Roberto: Mah, quando ho intervistato Manuel Agnelli, quest’ultimo ha accennato che sino a quando ci sarà nel mercato troppa musica di scarsa qualità non si considererà mai, come si dovrebbe, quella di valore…
O: Credo che Manuel sia stato un po’ drastico, lui secondo me vuole anche provocare. Però nel mondo del rock italiano ci sono almeno una decina di gruppi artisticamente importanti, almeno otto gruppi di qualità internazionale, seguiamo quelli. Certo, poi ogni anno le case discografiche fanno uscire quelle band di merda con le loro belle faccine che durano una stagione. Il suo Tora Tora!, di cui ha parlato prima, ospita almeno venti gruppi e sono tutti di qualità, io sono andato a vederli e posso confermarlo. Ha fatto un’ottima selezione Manuel. E’ chiaro i gruppi si possono sforzare sempre di più, ho visto i dischi di C.S.I. bellissimi che hanno venduto 10.000 e le copertine non le hanno avute, le radio non lo hanno mandato, allora dov’è la verità? “El Top Grand Hotel”, del quale un giornalista francese ha scritto che stato uno tra i più bei dischi europei del 2001 e che in Italia ha venduto 50.000 copie, ha preso il disco d’oro ma secondo me avrebbe dovuto vendere 300.000 copie se Ligabue ne vende 500.000, lo sforzo lo abbiamo fatto: c’è Ferlinghetti, che è l’ultimo poeta della Beat Generation. Il disco degli Afterhours ha venduto 30-40.000 copie, e non è un bel disco? Il problema è creare il mercato, poi la gente li compri questi dischi. Invece chi acquista non è il pubblico rock ma quello delle ragazzine! Questa è la verità. Le ragazzine non sanno cos’è il clandestino e dicono al loro papà di andarlo a comprare. Perché il pubblico rock spesso non ha i soldi: il rockettaro è difficile che stia bene economicamente, c’è da dire anche questo, non compra e così facciamo la fame. Noi durante i tour facciamo il pieno, 200.000 persone, Manuel fa il pieno e i Subsonica fanno quello che io e Manuel Agnelli facciamo durante i nostri concerti. E allora dove sono i dischi dei ragazzi che vengono a cantare le nostre canzoni?
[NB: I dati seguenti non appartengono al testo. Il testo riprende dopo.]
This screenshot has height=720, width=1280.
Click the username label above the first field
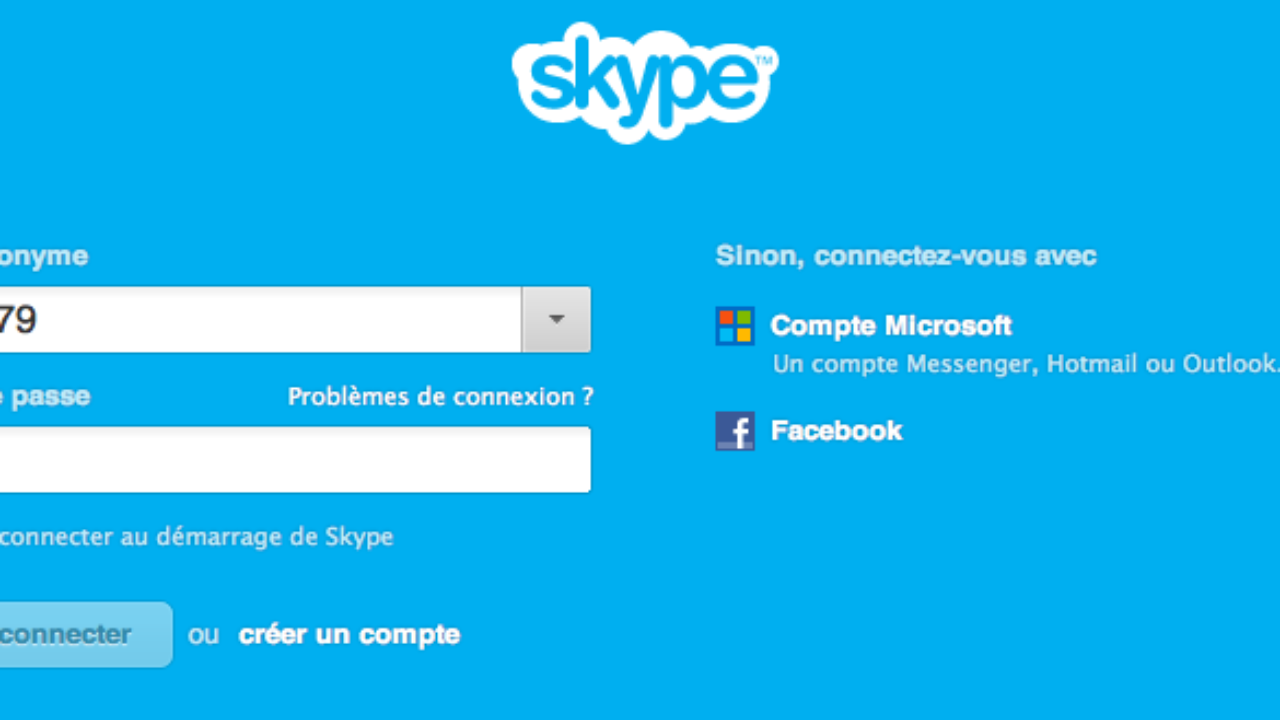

P: Infine una domanda culinaria, cosa ne pensi della cucina pugliese…
O: Oh io la Puglia ce l’ho nel cuore, qui vicino a Locorotondo abbiamo tenuto il nostro primo concerto fuori dalla Lombardia. Gli amici mi hanno dedicato un trullo a Locorotondo, che il mio posto del cuore. Quindi conosco tutto quello che concerne la cucina, dei vostri rossi, alle cime di rapa, ai formaggi. Oggi ci sono anche i ragazzi di Locorotondo, la nostra amicizia antica!

Paolo Ormas (in collaborazione con Roberto Pellegrini)

Intervista originariamente pubblicata nel 2002 dalla fanzine cartacea The Vox nel numero di Settembre.